Bitcoin Miner Capitulation: A Signal for the Next Bull Run?



Bitcoin’s hash rate has declined 7.7% since its April peak, indicating possible miner capitulation.
Miners are experiencing reduced profitability due to the recent halving event and lower Bitcoin prices.
Daily miner outflows have spiked, suggesting increased selling of Bitcoin reserves by miners.
Historically, miner capitulation has often coincided with Bitcoin price bottoms before significant rallies.
The current situation is reminiscent of December 2022, when Bitcoin bottomed before a 300% surge.

Bitcoin miners are showing signs of capitulation, according to recent data from blockchain analytics firm CryptoQuant. This development could potentially signal a bottom in Bitcoin’s price, paving the way for a future rally.

The Bitcoin network’s hash rate, which measures the total computational power used to mine Bitcoin, has declined by 7.7% since reaching a record high of 623 exahashes per second (EH/s) on April 27.

As of the latest data, the hash rate stands at 576 EH/s, its lowest level in four months. This significant drop in hash rate is reminiscent of a similar decline in December 2022, which preceded a more than 300% surge in Bitcoin’s price over the following 15 months.


The recent halving event in April, which cut the block rewards for miners in half, has put considerable pressure on the mining industry. CryptoQuant’s report indicates that miners have been “mostly extremely underpaid” since April 20, forcing many to shut down mining machines that have become unprofitable.

Daily revenues for miners have plummeted by 63% since the halving, factoring in both reduced block rewards and lower transaction fee revenue.

This financial strain has led to increased selling pressure from miners. CryptoQuant data shows that daily miner outflows have spiked to their highest levels since May 21, indicating that miners are moving coins out of their on-chain wallets at a faster pace than usual.

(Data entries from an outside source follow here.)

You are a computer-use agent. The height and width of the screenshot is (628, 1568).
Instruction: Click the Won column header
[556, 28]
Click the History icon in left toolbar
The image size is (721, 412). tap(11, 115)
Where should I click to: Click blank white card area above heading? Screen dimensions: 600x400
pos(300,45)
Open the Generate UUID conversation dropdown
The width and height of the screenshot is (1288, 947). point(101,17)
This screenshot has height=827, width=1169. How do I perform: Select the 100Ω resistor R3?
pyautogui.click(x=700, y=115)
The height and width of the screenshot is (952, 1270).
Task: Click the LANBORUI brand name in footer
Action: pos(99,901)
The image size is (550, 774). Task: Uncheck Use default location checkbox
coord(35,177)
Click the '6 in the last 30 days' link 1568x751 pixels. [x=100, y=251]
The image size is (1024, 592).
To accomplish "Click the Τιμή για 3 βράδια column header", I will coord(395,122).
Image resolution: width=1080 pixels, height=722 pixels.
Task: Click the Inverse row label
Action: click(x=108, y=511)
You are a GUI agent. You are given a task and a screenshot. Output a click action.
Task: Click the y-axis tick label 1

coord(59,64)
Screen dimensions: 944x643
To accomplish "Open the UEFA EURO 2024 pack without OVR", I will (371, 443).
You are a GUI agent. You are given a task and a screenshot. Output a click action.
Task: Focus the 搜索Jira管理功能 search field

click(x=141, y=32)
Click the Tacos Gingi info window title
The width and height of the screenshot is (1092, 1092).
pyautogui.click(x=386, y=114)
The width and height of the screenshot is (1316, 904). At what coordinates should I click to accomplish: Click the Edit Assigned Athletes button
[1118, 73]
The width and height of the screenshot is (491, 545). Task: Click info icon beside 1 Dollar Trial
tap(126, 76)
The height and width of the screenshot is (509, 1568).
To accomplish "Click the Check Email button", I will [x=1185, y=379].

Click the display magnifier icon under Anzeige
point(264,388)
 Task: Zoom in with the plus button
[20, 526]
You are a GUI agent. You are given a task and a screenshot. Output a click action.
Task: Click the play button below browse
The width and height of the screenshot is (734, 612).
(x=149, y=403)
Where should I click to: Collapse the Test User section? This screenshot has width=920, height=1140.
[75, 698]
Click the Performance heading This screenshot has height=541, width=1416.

Crypto analyst Ali Martinez noted that Bitcoin miners have sold more than 2,300 BTC in the past three days alone, amounting to approximately $145 million.

The average mining revenue per hash, known as the hash price, has also fallen to near all-time low levels. Currently standing at $0.049 per EH/s, it’s just above the all-time low of $0.045 reached on May 1st. This metric is crucial for miners as it directly affects their revenue based on the computational power they contribute to the network.

Historically, periods of miner capitulation have often coincided with significant price bottoms for Bitcoin. When miners, who are typically strong holders of Bitcoin, are forced to sell their reserves, it can lead to a substantial reduction in selling pressure once the capitulation phase ends. This reduction in selling pressure can set the stage for a price recovery.

Market expert Scott Melker points out that the market may be nearing a crucial signal. He suggests that if a daily candle closes below the $60,300 level, it could lead to a bullish divergence, with the daily Relative Strength Index (RSI) moving out of oversold territory. This situation would be similar to last August when Bitcoin’s price was around $26,000.

However, crypto analyst Andrew Kang offers a more cautious perspective. He highlights the significance of a potential loss of the four-month trading range for Bitcoin, drawing parallels with the range observed in May 2021 following a parabolic rally.

Kang notes that over $50 billion in crypto leverage is currently near all-time highs, compounded by an 18-week consolidation phase without extreme washouts. He suggests that a more significant reset to the $40,000s could be possible, potentially requiring several months of choppy or downward price action before a reversal.